Mean Effective Temperature Estimation via Confidence Intervals and Exploring the Relationship between Effective Temperature and Iron Abundance via A Linear Regression Analysis
Authors: Marshal Guo (Question 2), Kin Fung Ng (Question 1)
Affiliation: University of Toronto (St. George)
Course:
STA130 Intro An Introduction to Statistical Reasoning and Data Science
Instructor: Joshua Speagle
Date: April 8th, 2023
In Canada, secondary education has added the intro to astronomy to the curriculum. As beneficiaries of the school system, we learned that the red giant phase is the phase for some stars to go through during old age. Naturally, we want to learn some more facts about these interesting star bodies. The datasets provided by the SDSS APOGEE gave us resources to begin the investigation.
Surfing on the internet, we found that the average effective temperature of red giants might be between 3400 to 4500 (Davies, 2013). It requires a couple of steps to create a confidence interval. The first is to select related data and make it Tibble to do further analysis. Then We determine the mean temperature and sample size from the summary table that shows both the mean temperature and the number of observations in the teff data. With the pieces of information above, we can create a bootstrap method to estimate the sampling distribution of the data. Finally, we chose 95% of confidence to use for our interval. Therefore, we studied our sample and found out that, 95% of the time, the mean effective temperature we observed was between 4626.111 and 4628.694 kelvin. Which contradicts what we found online. This could be due to the sampling time since the finding we found was ten years ago, and such could be justified by the different technologies, quality and/or quantity of the data and so on.
Furthermore, we wanted to study if there is a general relationship between the effective temperature of these red giants and their iron abundance. Applying linear regression to the problem, we first peeked into the distribution of the iron content and effective temperature and noticed that the temperatures were uniformly distributed but the iron content contains lots of outliers below -1.0. Since we want to confirm if there exists a general relationship, we wanted to clean the data to only study the data above -1.0 in iron content (we chose -1.0 as a threshold because it doesn’t exclude all the outliers but enough to ignore the anomalies). We then applied the correlation and linear model functions and found that although the correlation coefficient implies there is a positive but weak relationship, the p-value is very small compared to the alpha which is 0.05. Thus we conclude there is a weak but positive relationship between the effective temperature and the iron content of the red giants.
After a star is born, the star will age and become a red giant after a while.

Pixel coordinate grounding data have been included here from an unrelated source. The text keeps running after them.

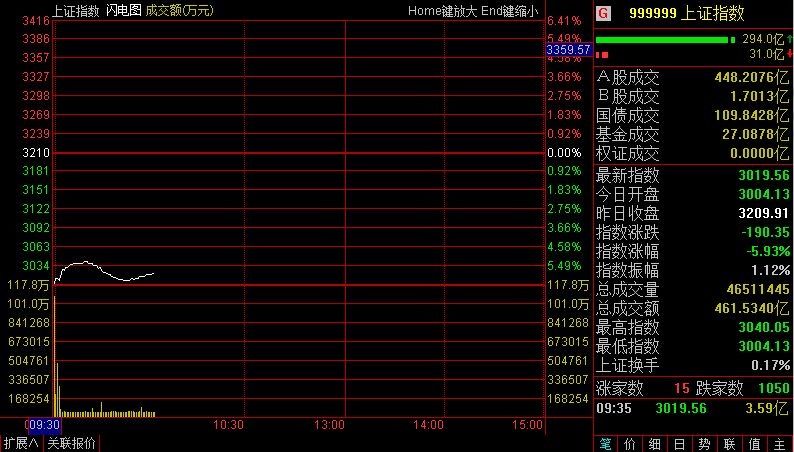Open the 细 detail tab
This screenshot has width=794, height=452.
tap(654, 443)
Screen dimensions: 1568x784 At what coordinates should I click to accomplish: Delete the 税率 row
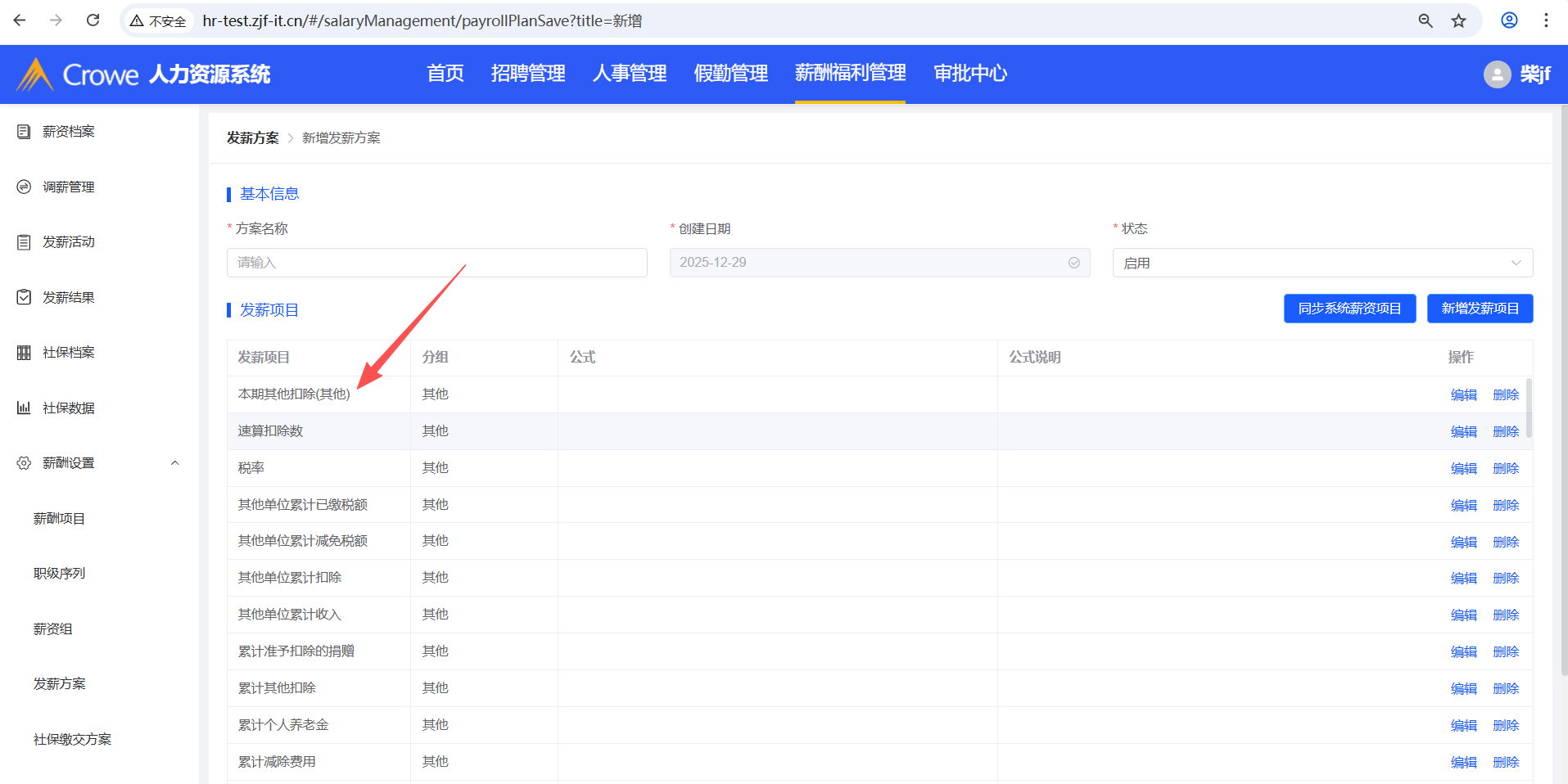pyautogui.click(x=1505, y=468)
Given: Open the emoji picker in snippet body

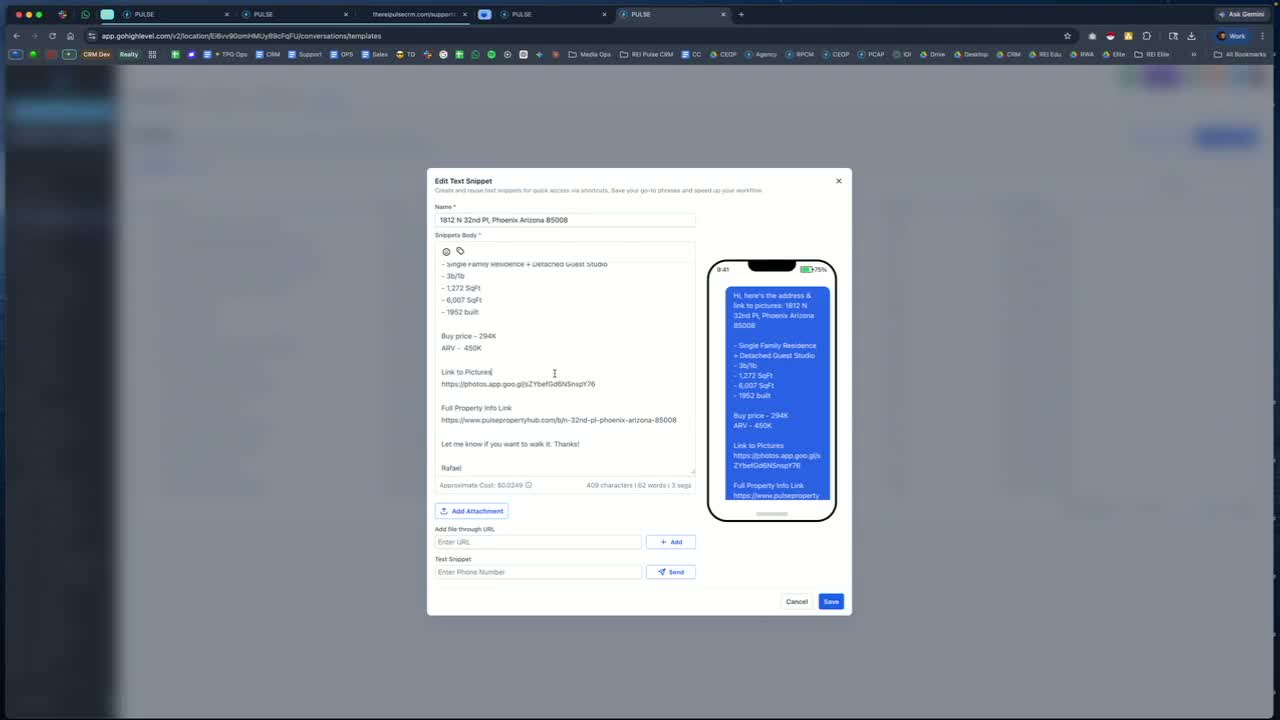Looking at the screenshot, I should pos(446,251).
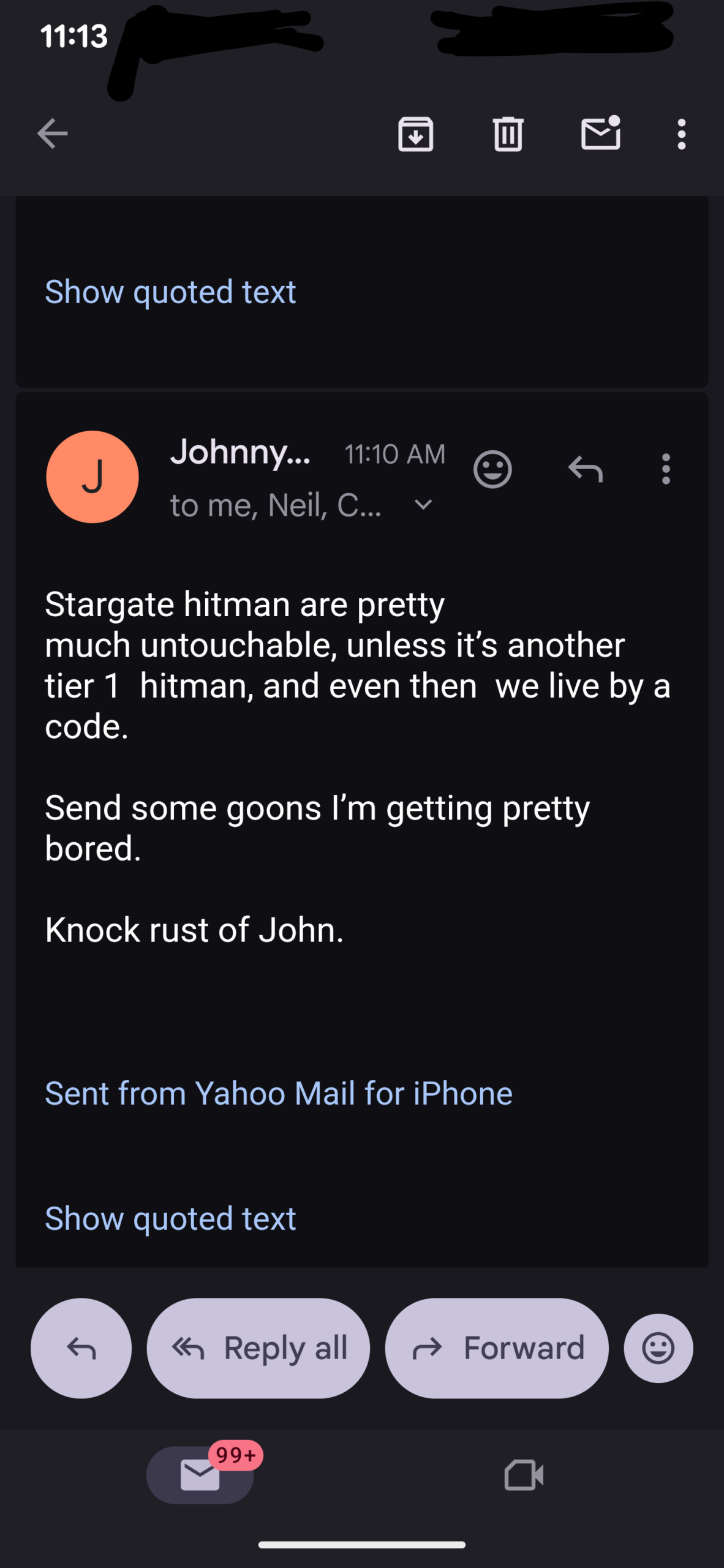Viewport: 724px width, 1568px height.
Task: Expand recipient details chevron
Action: click(423, 505)
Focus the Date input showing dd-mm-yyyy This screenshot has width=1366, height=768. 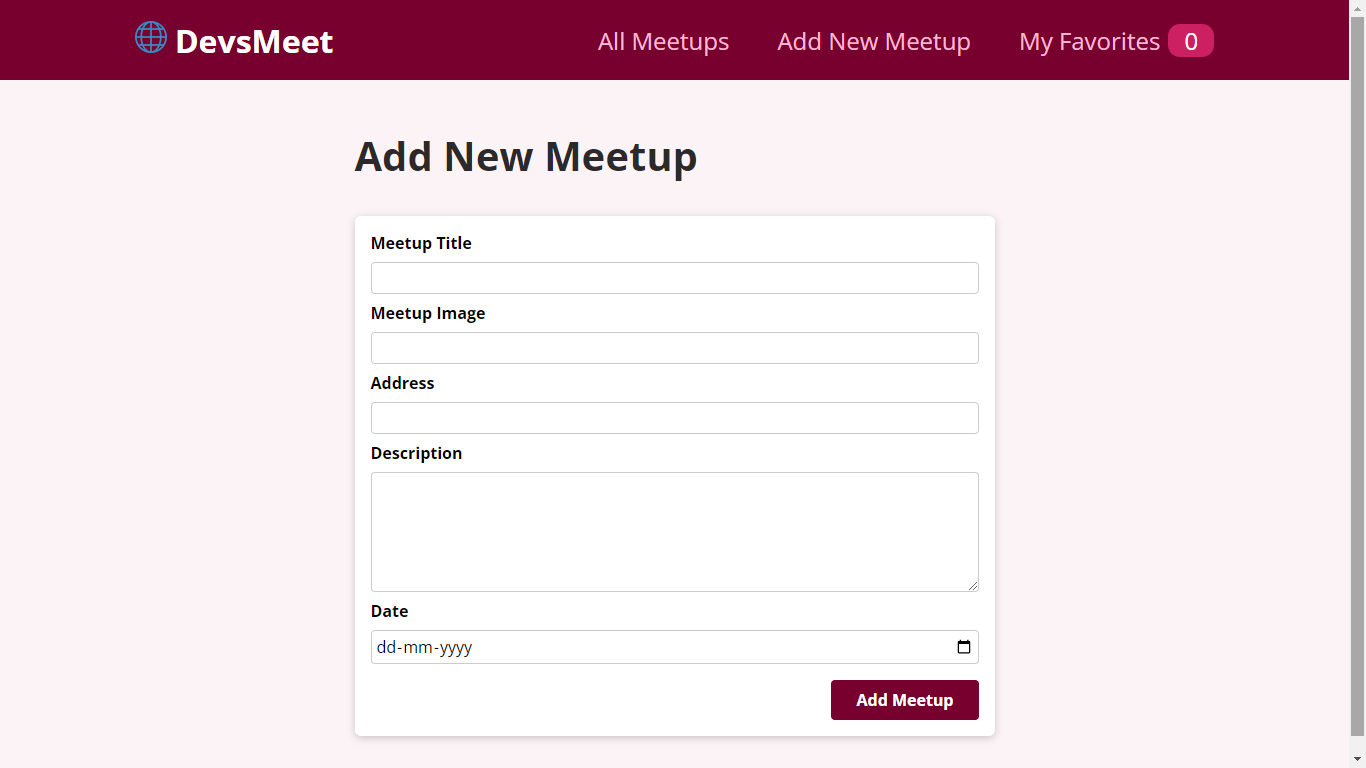[600, 647]
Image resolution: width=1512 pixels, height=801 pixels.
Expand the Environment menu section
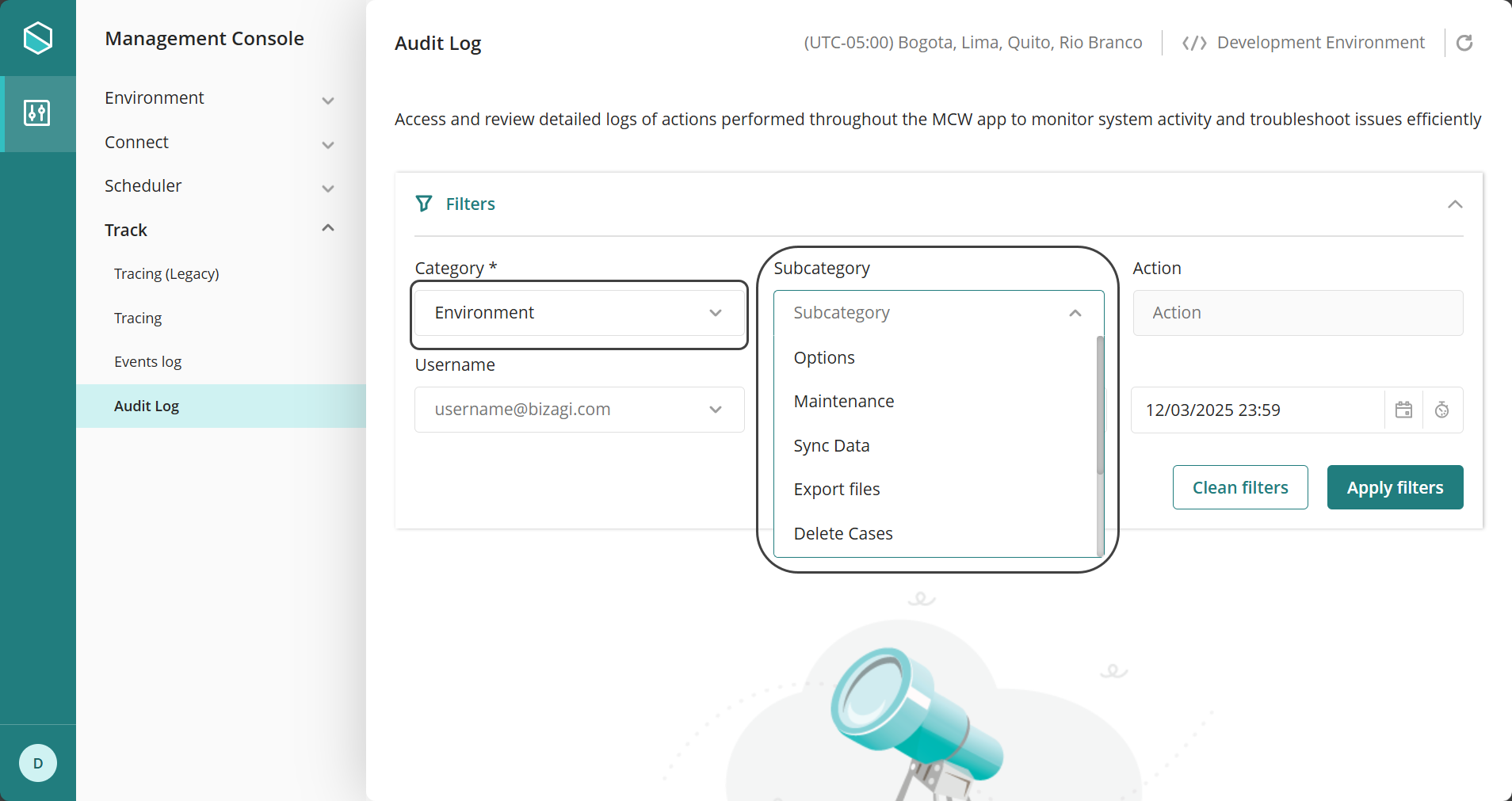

Since aging takes billions of years the elements that fuel the fusion process deplete. Fusion is the process of fusing lighter elements into heavier elements generating energy as a byproduct. With an interest in how hot the red giant is, we initiate the study. In this study, we will be using the data called "teff" which provides the effective temperature of stars in Kelvin to specifically look at the effective temperature of red giant stars. Also the statistical method we used in this study is confidence interval which is commonly used to estimate a population mean along with a percentage of confidence for the approximation.
Given the APOGEE-2 SSDS dataset, it contains 22 one-dimension datasets at our disposal, each containing observations of a single attribute in the sample of the red giants. In this case, we take only the "teff" data to analyze and we then have these 99705 observations. The "teff" dataset contains observations on the effective temperature of each red giant of the sample, which is associated with the black body radiation of a star and is often used as a measurement of the surface temperature of star bodies (Kangro, 1976).
First, let's take a look at the distribution of the effective temperature of the red giants. The range of different effective temperatures found in the sample is on the x-axis, and the y-axis shows the count of each bin width (which is 100 kelvin).
From the boxplot, we can tell that the median temperature is around 4650 kelvin and there are a few outliers at around 55000 kelvin. The box plot is useful to visualize the distribution of the temperature, the median, quantiles, and any outliers. From the histogram, the x-axis represents the effective temperature and the y-axis represents the count of observations in each bin. This will allow us to see the shape of the temperature distribution. We can see that the effective temperature is mostly distributed between 4600 to 4750 kelvin. Hence the effective temperature is not normally distributed and also it seems not to match our research question’s data on temperature.
To start, we created a Tibble and used it to initialize a bootstrap sampling distribution to estimate the mean temperature of the red giants. This involved randomly repeatedly sampling the original dataset 2000 times with replacement and the calculation of the mean temperature for each sample. Next, we store the results of the bootstrap sampling distribution. Then, The resulting sampling distribution of mean temperatures is used to calculate a confidence interval which provides a range of mean temperature between 4626.324 and 4629.228 kelvin within which the true mean temperature of the red giants will lie, with a 95% of confidence.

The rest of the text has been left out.